The Pentagon will provide travel funds and support to troops and their dependents who seek abortions but are based in states where they are now illegal, according to a new department policy released Thursday. The military will also increase privacy protections for those seeking care.
The order issued by Secretary of Defense Lloyd Austin outlines the rights and protections service members and their dependents will enjoy regardless of where they live, which was a major concern for the troops after the Court supreme overturned Roe v. Wade in June.
Access to abortion has become a central issue in the midterm elections. President Joe Biden promised this week that the first bill he sends to Capitol Hill next year will be the one to enshrine abortion protections in law, if Democrats control enough seats in Congress to vote for him. ‘adopt.
The High Court decision in Dobbs v. Jackson removed constitutional abortion protections for women and left it up to states to determine whether abortions are legal within their borders. In the months that followed, abortion was banned or heavily restricted in more than a dozen states.
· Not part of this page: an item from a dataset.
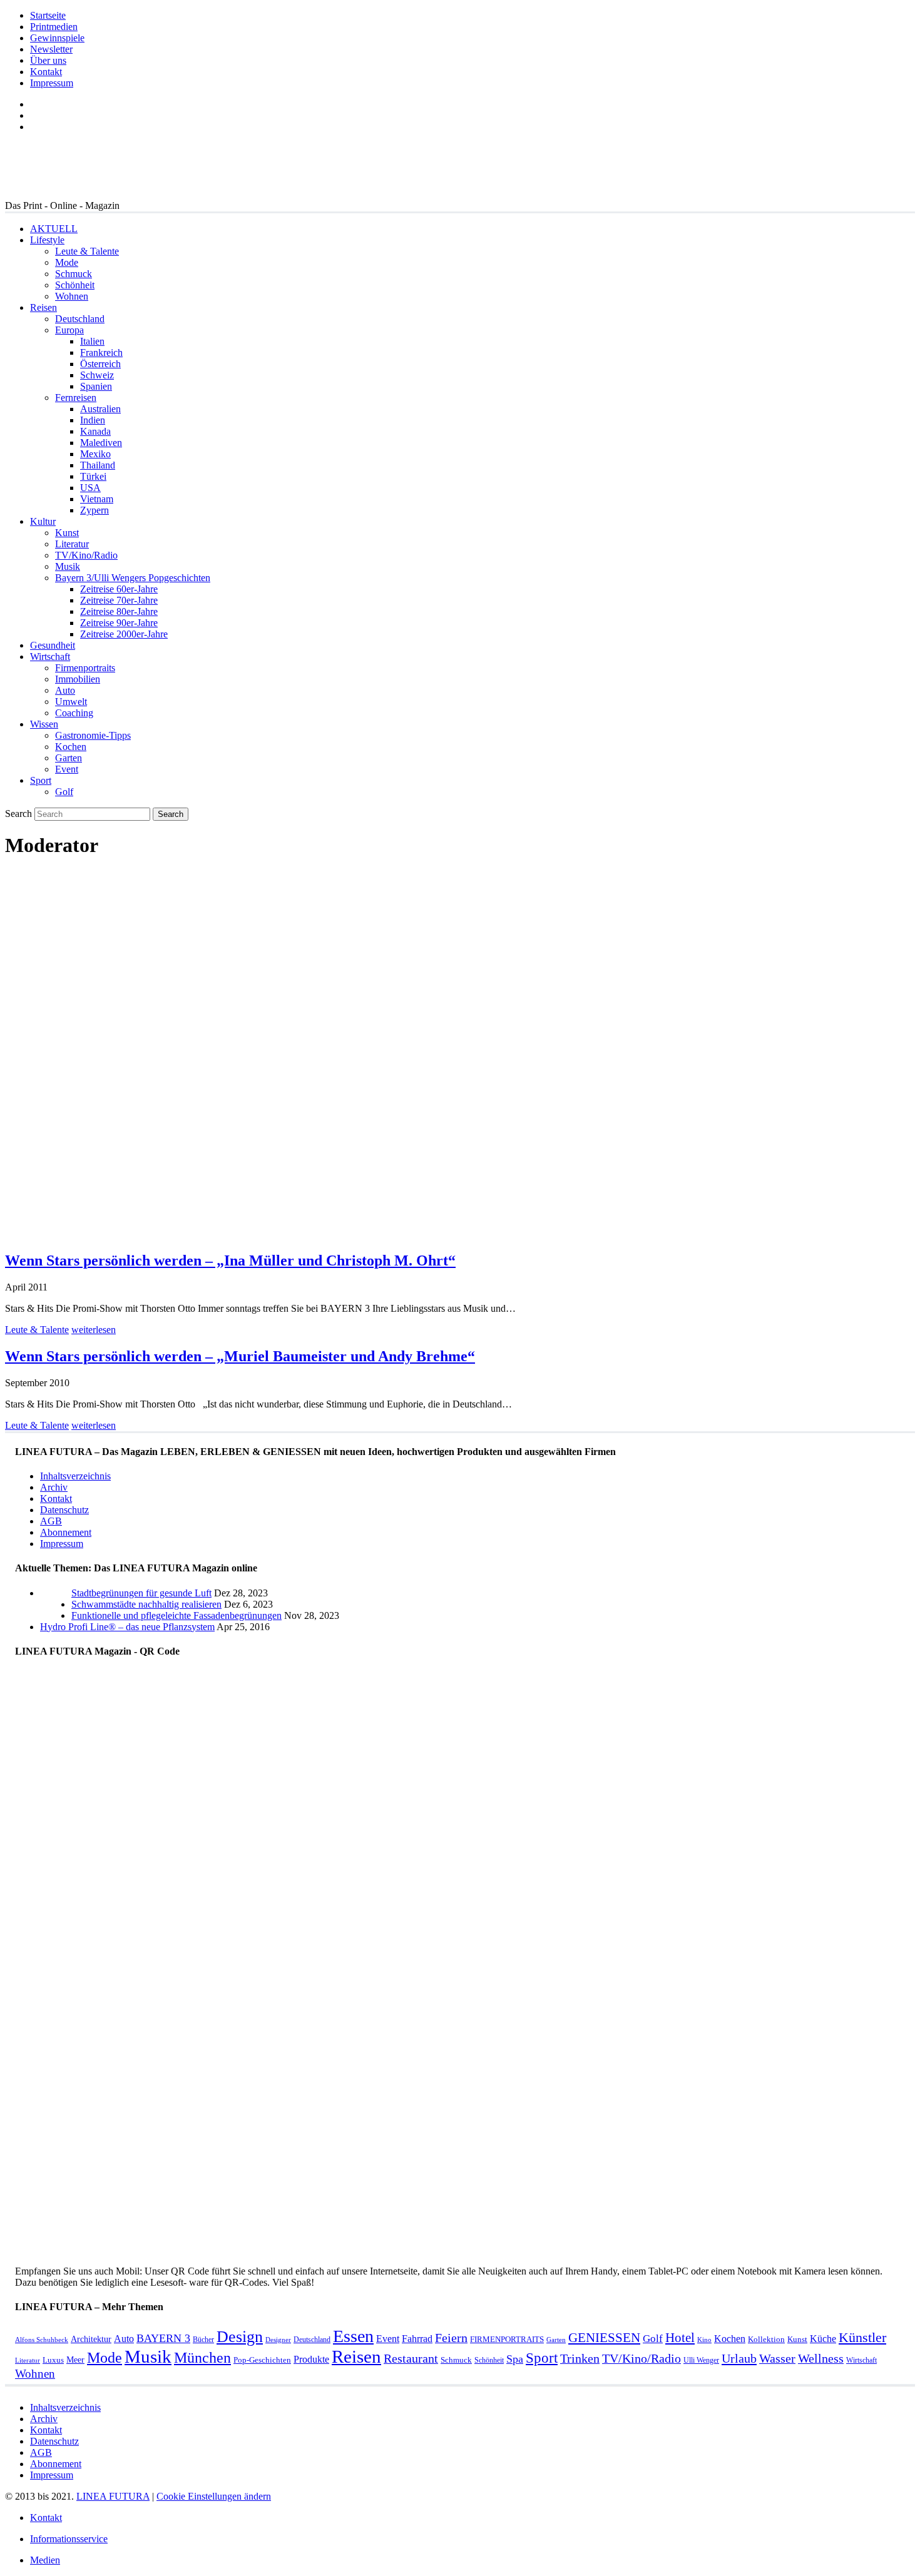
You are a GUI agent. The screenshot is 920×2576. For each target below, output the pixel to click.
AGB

The new policy establishes guidelines so that local commanders are not allowed to influence service members’ access to care or create a culture in which service members or their dependents do not come forward for fear of repercussions. It builds on an initial Pentagon reaction in June, where, days after the Supreme Court ruling, the Pentagon said it would continue to allow medical leave for service members who were required to travel out of state. to have an abortion, but noted that he needed to review the court’s decision and subsequent state laws to see if additional guidance would be needed.
The Pentagon was also concerned that the Dobbs decision would affect recruitment and retention, as service members or potential recruits weighed the risk of being posted to states where abortions are illegal. Many of the Pentagon’s major military bases are located in states like Texas and Florida, where anti-abortion laws are now in place.
The new guidelines also direct every military base to publicly post what reproductive health care support is available to service members and their dependents, extend the time in which a service member must report a pregnancy to commanders to 20 weeks. and to provide additional defense health care protections. providers who provide abortion services.
Under federal law, the Pentagon’s health system can only offer abortions in cases of rape or incest or when the mother’s life is in danger. This does not change under the new policy. The funds the military would provide to the military would only cover transportation; they would not pay for abortion services that are not covered by federal law.
Lawyer Natalie Khawam, who represented the family of slain US soldier Vanessa Guillén, whose body was found outside Fort Hood, Texas, said the policy was part of an ongoing Pentagon effort to fight against a military culture that has not been supportive. female service members. Guillén’s death led to sweeping changes in the way sexual harassment and assault are handled in the military.
“When you protect a woman, you protect a family, you protect everyone in her connection. It could be her children, it could be her parents, it could be her spouse or her siblings, and you are definitely protecting the country because it serves the country,” Khawam said.
Associated Press writer Lolita Baldor contributed to this report.